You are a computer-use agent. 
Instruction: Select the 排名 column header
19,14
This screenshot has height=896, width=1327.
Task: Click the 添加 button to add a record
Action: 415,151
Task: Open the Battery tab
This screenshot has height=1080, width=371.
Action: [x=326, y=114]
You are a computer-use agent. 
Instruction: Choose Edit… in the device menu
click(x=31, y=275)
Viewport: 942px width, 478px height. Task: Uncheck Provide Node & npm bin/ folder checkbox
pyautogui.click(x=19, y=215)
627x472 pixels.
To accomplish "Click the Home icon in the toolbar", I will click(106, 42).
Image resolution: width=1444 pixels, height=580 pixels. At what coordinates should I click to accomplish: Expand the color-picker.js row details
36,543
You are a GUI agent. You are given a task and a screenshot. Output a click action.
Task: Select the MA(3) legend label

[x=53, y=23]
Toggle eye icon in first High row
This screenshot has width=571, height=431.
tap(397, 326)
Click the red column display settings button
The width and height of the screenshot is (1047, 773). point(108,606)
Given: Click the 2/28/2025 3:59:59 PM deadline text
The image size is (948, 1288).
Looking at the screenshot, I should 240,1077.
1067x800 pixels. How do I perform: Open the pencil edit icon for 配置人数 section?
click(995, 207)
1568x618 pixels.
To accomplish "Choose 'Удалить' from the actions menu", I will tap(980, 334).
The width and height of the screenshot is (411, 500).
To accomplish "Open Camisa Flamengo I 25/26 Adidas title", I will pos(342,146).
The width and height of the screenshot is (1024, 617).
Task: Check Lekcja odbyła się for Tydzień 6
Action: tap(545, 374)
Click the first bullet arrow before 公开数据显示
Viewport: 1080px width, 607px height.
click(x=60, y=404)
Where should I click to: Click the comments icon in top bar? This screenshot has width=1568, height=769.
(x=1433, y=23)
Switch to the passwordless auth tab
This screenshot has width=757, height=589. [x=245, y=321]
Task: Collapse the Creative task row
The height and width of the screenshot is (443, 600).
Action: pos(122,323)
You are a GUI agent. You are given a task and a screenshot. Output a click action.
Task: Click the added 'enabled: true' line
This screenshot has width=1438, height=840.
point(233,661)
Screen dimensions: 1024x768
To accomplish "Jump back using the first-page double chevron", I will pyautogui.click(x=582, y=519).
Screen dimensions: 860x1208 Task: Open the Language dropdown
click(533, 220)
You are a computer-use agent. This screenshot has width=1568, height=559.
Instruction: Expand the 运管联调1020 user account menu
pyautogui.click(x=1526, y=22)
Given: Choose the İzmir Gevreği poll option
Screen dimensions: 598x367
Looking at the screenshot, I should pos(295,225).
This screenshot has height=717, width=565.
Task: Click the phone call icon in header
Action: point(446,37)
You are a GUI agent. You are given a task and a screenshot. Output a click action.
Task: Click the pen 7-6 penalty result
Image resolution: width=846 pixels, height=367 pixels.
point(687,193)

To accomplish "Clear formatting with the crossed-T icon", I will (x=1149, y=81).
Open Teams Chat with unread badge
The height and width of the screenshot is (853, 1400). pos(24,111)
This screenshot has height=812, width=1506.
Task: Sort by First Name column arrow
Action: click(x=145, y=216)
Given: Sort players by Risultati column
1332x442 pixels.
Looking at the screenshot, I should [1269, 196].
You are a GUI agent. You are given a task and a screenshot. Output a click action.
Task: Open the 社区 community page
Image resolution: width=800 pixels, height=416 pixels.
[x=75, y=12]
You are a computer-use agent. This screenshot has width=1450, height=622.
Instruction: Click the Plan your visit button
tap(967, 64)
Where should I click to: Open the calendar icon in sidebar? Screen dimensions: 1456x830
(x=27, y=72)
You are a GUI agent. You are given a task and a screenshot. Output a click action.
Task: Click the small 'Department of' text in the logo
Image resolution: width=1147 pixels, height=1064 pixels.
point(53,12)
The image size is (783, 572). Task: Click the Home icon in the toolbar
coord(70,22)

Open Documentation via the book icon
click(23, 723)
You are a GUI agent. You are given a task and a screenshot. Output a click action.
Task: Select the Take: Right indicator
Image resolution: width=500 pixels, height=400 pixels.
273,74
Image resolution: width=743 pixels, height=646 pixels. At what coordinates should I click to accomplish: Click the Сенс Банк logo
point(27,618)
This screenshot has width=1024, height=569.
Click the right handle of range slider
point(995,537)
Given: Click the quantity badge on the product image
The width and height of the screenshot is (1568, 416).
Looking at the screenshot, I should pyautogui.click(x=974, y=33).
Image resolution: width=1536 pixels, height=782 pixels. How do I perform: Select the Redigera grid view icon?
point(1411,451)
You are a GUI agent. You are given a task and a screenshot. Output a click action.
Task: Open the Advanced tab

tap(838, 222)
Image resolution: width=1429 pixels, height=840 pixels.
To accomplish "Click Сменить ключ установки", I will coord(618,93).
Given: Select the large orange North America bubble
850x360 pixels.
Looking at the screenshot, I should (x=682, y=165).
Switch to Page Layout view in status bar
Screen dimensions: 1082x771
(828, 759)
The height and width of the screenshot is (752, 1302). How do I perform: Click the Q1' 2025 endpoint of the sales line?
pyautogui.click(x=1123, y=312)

- - - - - - -

> **TASK DETAILS**
Edit the items above so that every "Instruction" becomes "Objective", and leave all other text unchanged.

> **CORRECT RESPONSE**
You are a computer-use agent. 
Objective: Select the 排名 column header
19,14
This screenshot has height=896, width=1327.
Task: Click the 添加 button to add a record
Action: 415,151
Task: Open the Battery tab
This screenshot has height=1080, width=371.
Action: [x=326, y=114]
You are a computer-use agent. 
Objective: Choose Edit… in the device menu
click(x=31, y=275)
Viewport: 942px width, 478px height. Task: Uncheck Provide Node & npm bin/ folder checkbox
pyautogui.click(x=19, y=215)
627x472 pixels.
To accomplish "Click the Home icon in the toolbar", I will click(106, 42).
Image resolution: width=1444 pixels, height=580 pixels. At what coordinates should I click to accomplish: Expand the color-picker.js row details
36,543
You are a GUI agent. You are given a task and a screenshot. Output a click action.
Task: Select the MA(3) legend label

[x=53, y=23]
Toggle eye icon in first High row
This screenshot has width=571, height=431.
tap(397, 326)
Click the red column display settings button
The width and height of the screenshot is (1047, 773). point(108,606)
Given: Click the 2/28/2025 3:59:59 PM deadline text
The image size is (948, 1288).
Looking at the screenshot, I should 240,1077.
1067x800 pixels. How do I perform: Open the pencil edit icon for 配置人数 section?
click(995, 207)
1568x618 pixels.
To accomplish "Choose 'Удалить' from the actions menu", I will tap(980, 334).
The width and height of the screenshot is (411, 500).
To accomplish "Open Camisa Flamengo I 25/26 Adidas title", I will pos(342,146).
The width and height of the screenshot is (1024, 617).
Task: Check Lekcja odbyła się for Tydzień 6
Action: tap(545, 374)
Click the first bullet arrow before 公开数据显示
Viewport: 1080px width, 607px height.
click(x=60, y=404)
Where should I click to: Click the comments icon in top bar? This screenshot has width=1568, height=769.
(x=1433, y=23)
Switch to the passwordless auth tab
This screenshot has width=757, height=589. [x=245, y=321]
Task: Collapse the Creative task row
The height and width of the screenshot is (443, 600).
Action: pos(122,323)
You are a GUI agent. You are given a task and a screenshot. Output a click action.
Task: Click the added 'enabled: true' line
This screenshot has width=1438, height=840.
point(233,661)
Screen dimensions: 1024x768
To accomplish "Jump back using the first-page double chevron", I will pyautogui.click(x=582, y=519).
Screen dimensions: 860x1208 Task: Open the Language dropdown
click(533, 220)
You are a computer-use agent. This screenshot has width=1568, height=559.
Objective: Expand the 运管联调1020 user account menu
pyautogui.click(x=1526, y=22)
Given: Choose the İzmir Gevreği poll option
Screen dimensions: 598x367
Looking at the screenshot, I should pos(295,225).
This screenshot has height=717, width=565.
Task: Click the phone call icon in header
Action: point(446,37)
You are a GUI agent. You are given a task and a screenshot. Output a click action.
Task: Click the pen 7-6 penalty result
Image resolution: width=846 pixels, height=367 pixels.
point(687,193)

To accomplish "Clear formatting with the crossed-T icon", I will (x=1149, y=81).
Open Teams Chat with unread badge
The height and width of the screenshot is (853, 1400). pos(24,111)
This screenshot has height=812, width=1506.
Task: Sort by First Name column arrow
Action: click(x=145, y=216)
Given: Sort players by Risultati column
1332x442 pixels.
Looking at the screenshot, I should [1269, 196].
You are a GUI agent. You are given a task and a screenshot. Output a click action.
Task: Open the 社区 community page
Image resolution: width=800 pixels, height=416 pixels.
[x=75, y=12]
You are a computer-use agent. This screenshot has width=1450, height=622.
Objective: Click the Plan your visit button
tap(967, 64)
Where should I click to: Open the calendar icon in sidebar? Screen dimensions: 1456x830
(x=27, y=72)
You are a GUI agent. You are given a task and a screenshot. Output a click action.
Task: Click the small 'Department of' text in the logo
Image resolution: width=1147 pixels, height=1064 pixels.
point(53,12)
The image size is (783, 572). Task: Click the Home icon in the toolbar
coord(70,22)

Open Documentation via the book icon
click(23, 723)
You are a GUI agent. You are given a task and a screenshot. Output a click action.
Task: Select the Take: Right indicator
Image resolution: width=500 pixels, height=400 pixels.
273,74
Image resolution: width=743 pixels, height=646 pixels. At what coordinates should I click to accomplish: Click the Сенс Банк logo
point(27,618)
This screenshot has width=1024, height=569.
Click the right handle of range slider
point(995,537)
Given: Click the quantity badge on the product image
The width and height of the screenshot is (1568, 416).
Looking at the screenshot, I should pyautogui.click(x=974, y=33).
Image resolution: width=1536 pixels, height=782 pixels. How do I perform: Select the Redigera grid view icon?
point(1411,451)
You are a GUI agent. You are given a task and a screenshot. Output a click action.
Task: Open the Advanced tab

tap(838, 222)
Image resolution: width=1429 pixels, height=840 pixels.
To accomplish "Click Сменить ключ установки", I will coord(618,93).
Given: Select the large orange North America bubble
850x360 pixels.
Looking at the screenshot, I should (x=682, y=165).
Switch to Page Layout view in status bar
Screen dimensions: 1082x771
(828, 759)
The height and width of the screenshot is (752, 1302). How do I perform: Click the Q1' 2025 endpoint of the sales line?
pyautogui.click(x=1123, y=312)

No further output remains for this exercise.